YOUR TASK.
In everything from the line containing "Screen dimensions: 1568x601" down to the end of the data, swap "help icon" for "info icon", keep all else the same, and give those lines again without the pictures.

# DATA TO USE start

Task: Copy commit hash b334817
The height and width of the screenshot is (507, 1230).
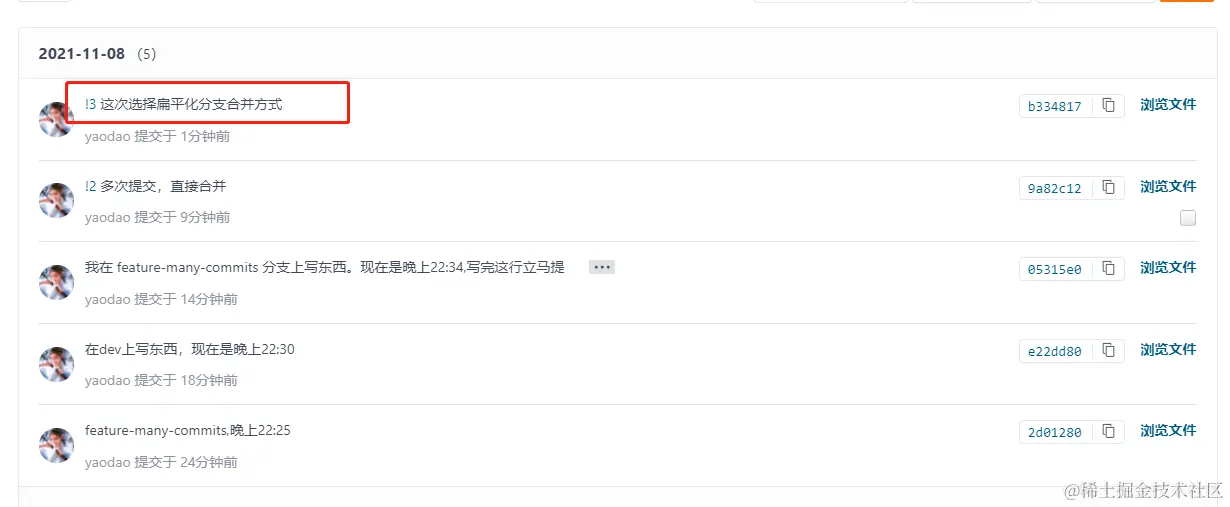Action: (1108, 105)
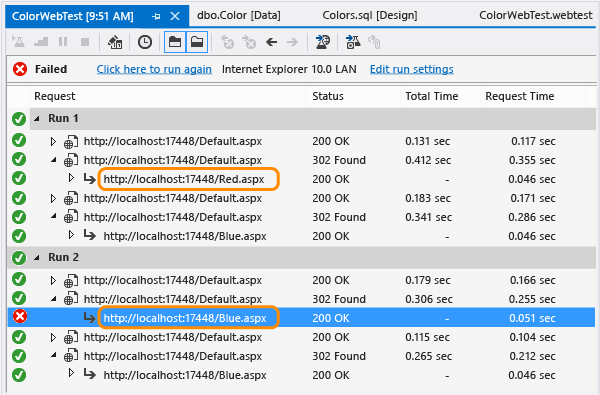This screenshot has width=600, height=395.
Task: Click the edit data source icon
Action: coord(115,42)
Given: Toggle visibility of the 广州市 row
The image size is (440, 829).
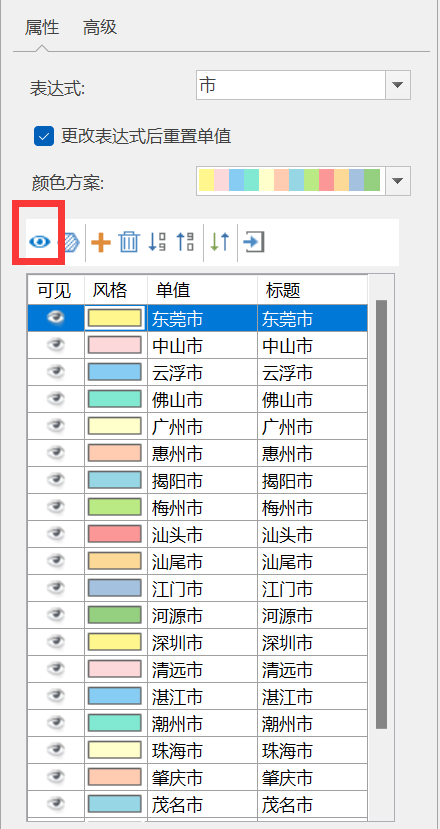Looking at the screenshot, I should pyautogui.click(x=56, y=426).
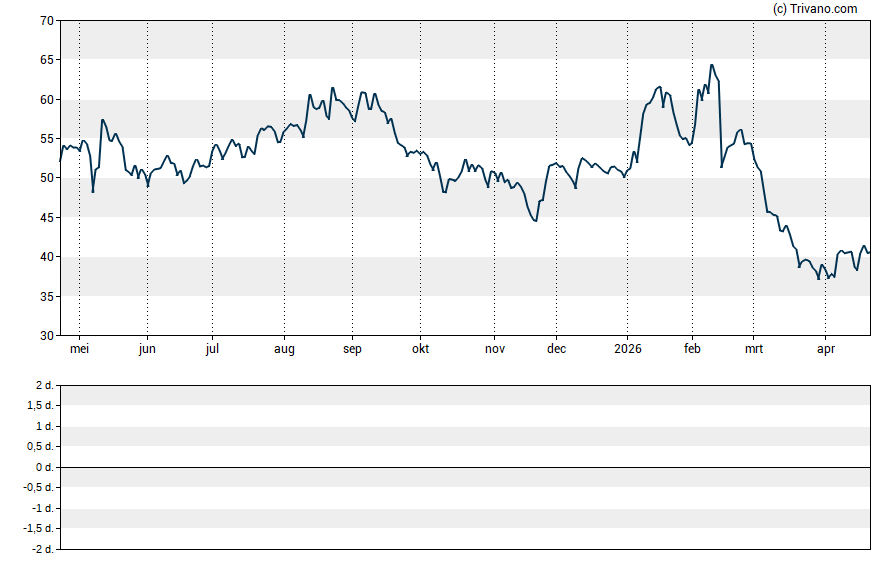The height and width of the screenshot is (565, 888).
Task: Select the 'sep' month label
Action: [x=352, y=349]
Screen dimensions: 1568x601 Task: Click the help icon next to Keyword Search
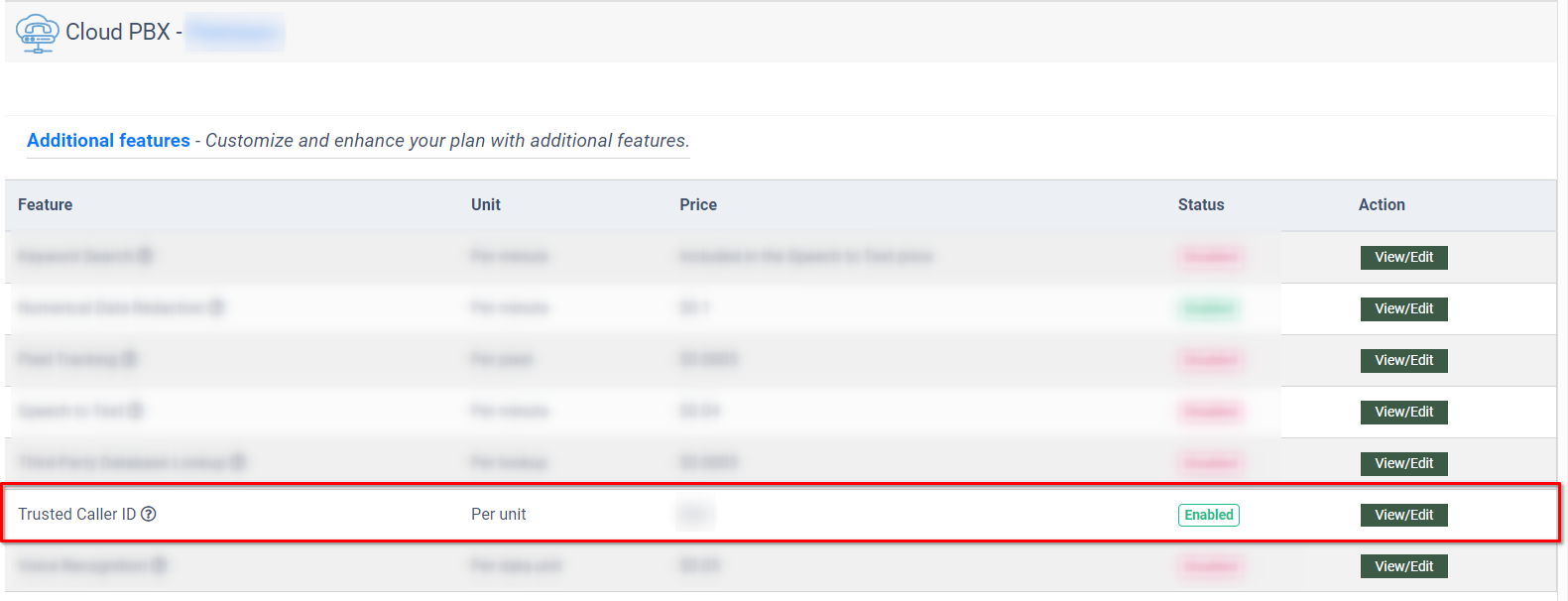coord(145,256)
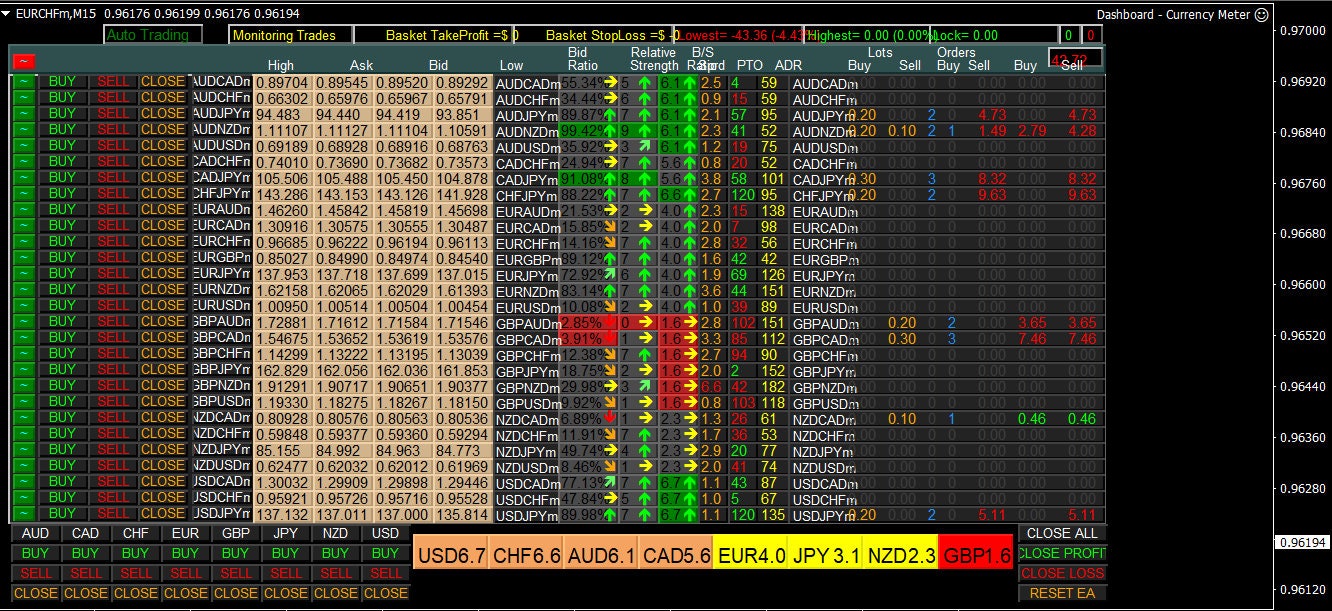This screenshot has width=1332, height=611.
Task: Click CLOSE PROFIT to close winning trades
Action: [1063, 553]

# DATA TO USE end

RESULT OF THIS TASK.
Screen dimensions: 1568x601 Task: Click the info icon next to Keyword Search
coord(145,256)
This screenshot has width=1332, height=611.
Task: Click CLOSE PROFIT to close winning trades
Action: [1063, 553]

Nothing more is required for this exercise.